▸ **Provided text**

# pics of my 200



## turbo200 (Aug 7, 2004)

check out my 200sx and give me some feedback

http://www.cardomain.com/memberpage/676502


----------



## OmegaManEX (Oct 4, 2002)

wow! very nice

your car is exactly how i wanted mine to look like when i first started modding my car .. down to the kit , color , and lights ..

:thumbup:


----------



## turbo200 (Aug 7, 2004)

how much of a difference did the cams make on your car? What did they cost and do you recommend? Your car is lookin pretty hot too.


----------



## James (Apr 29, 2002)

hey another 1.6T! cool car man, wish mine looked as good as yours... it gets the job done though!

wanna join me and buy some JWT turbo cams? I'm getting them soon!


----------



## turbo200 (Aug 7, 2004)

How many people do you need to get a better buy? I am definately interested.


----------



## James (Apr 29, 2002)

well i don't think we'll be able to get more than you and I... I've asked a few other 1.6T owners and they don't have the money right now. We can maybe get 10% off...


----------



## turbo200 (Aug 7, 2004)

10% is better than nothing. After my ten week wait for JWT they should give them to me.


----------



## James (Apr 29, 2002)

yeah no kidding, i got JWT to program when I had the turbo auto... then i swapped manual and I bought the JWT stage 2 pp and clutch disk... then I had them retune my ecu again... this is the third time I've got them to retune AND bought something from them... i've spent near 1300 bucks there this year! DISCOUNT please!


----------



## wickedsr20 (Aug 8, 2002)

Very nice 200. Has a real nice stance to it. 
That color sets off the car well. Have you dyno'd it yet?


----------



## turbo200 (Aug 7, 2004)

I haven't dynoed it yet, still working out the bugs. It runs really strong. A friend of mine has a wide band, I'd like to see what it has to say. I haven't boosted over 8psi yet, still breaking everything in. Feels alot better than stock though. It really has come together though. Not really the same car my wife bought new in 1995.

▸ **Data provided**
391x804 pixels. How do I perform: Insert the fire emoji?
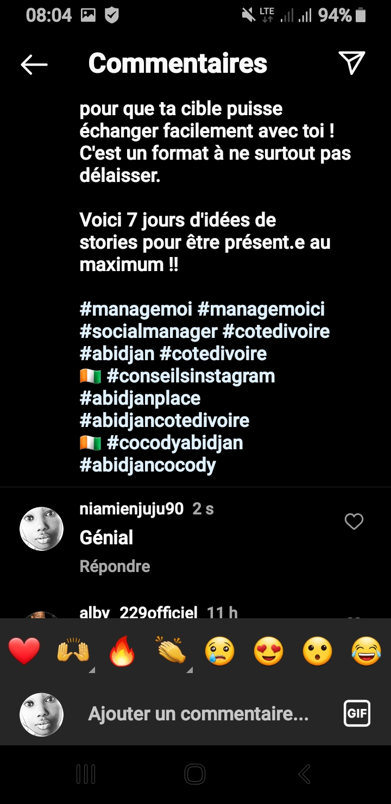[122, 651]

▸ **Short problem A**
In the forum thread about the 200sx, what discount does James think he and turbo200 could get on the JWT turbo cams?
▸ **Short problem B**
In the forum thread about the 200sx, why does James expect only two people to join the JWT cam purchase, and why has turbo200 not boosted over 8psi?
▸ **Short problem C**
Carry on the forum thread about the 200sx after its last post.

▸ **Result A**
About 10% off.

▸ **Result B**
James expects only himself and turbo200 because the other 1.6T owners he asked don't have the money right now. Turbo200 hasn't gone over 8psi because he is still breaking everything in.

▸ **Result C**
----------



## SE-R2FAST (Jul 21, 2004)

Damn your 200sx looks NICE!!!! :thumbup: Keep the mods up


----------



## myoung (Apr 15, 2002)

Very Nice!!!!


----------



## turbo200 (Aug 7, 2004)

thanks alot MY, your car was my build idol as far as performance mods go. I read every NPM article about your car over and over again before I spent the $4k. I think it is money well spent.


----------



## Nostrodomas (Jun 15, 2002)

Awesome. So did you buy the whole Hotshot set up?


----------



## Radioaktiv (Feb 12, 2004)

im lovin it


----------



## Hendrix (Jan 17, 2004)

incredible. loving the cai with the turbo set-up :thumbup: :cheers:


----------



## James (Apr 29, 2002)

that's not a cai, its just that the new piping for the disco potato turbo makes the cold pipe for the intercooler come up where a CAI would come in.


----------



## turbo200 (Aug 7, 2004)

Nostrodomas said:


> Awesome. So did you buy the whole Hotshot set up?


Yes it is the complete hotshot setup. I upgraded to the disco potato. The kit is very thorough, comes with everything plus some that you will need to do the install. I highly recommend this kit to anyone considering. It took me months of convincing myself, now i see it as money well spent. Thanks to everyone for your great comments, this car has really come together.


----------



## NissanGirl2ooSX (Mar 15, 2004)

Really nice 200..if I had enough money to turbo and mod my old 200SX I woulda done it. Keep up the work! :thumbup:


----------



## Ninety-Nine SE-L (May 5, 2002)

Love it, love it, love it.


----------



## Tickwomp (May 27, 2003)

very very nice. how'd you get the tails to reflect so well? i painted mine with red spray but its not glossy or anything.


----------



## JaySlide (Aug 27, 2004)

car's looking good


----------



## Nostrodomas (Jun 15, 2002)

Tickwomp said:


> very very nice. how'd you get the tails to reflect so well? i painted mine with red spray but its not glossy or anything.


Try using clearcoat.


----------



## 7875 (Apr 3, 2003)

That's a sick 200 ya got there. GTR Kit = the best kit, IMO. Color looks great and the turbo setup is sweet. You've done an awesome job, keep it up! :thumbup:


----------



## turbo200 (Aug 7, 2004)

Tickwomp said:


> very very nice. how'd you get the tails to reflect so well? i painted mine with red spray but its not glossy or anything.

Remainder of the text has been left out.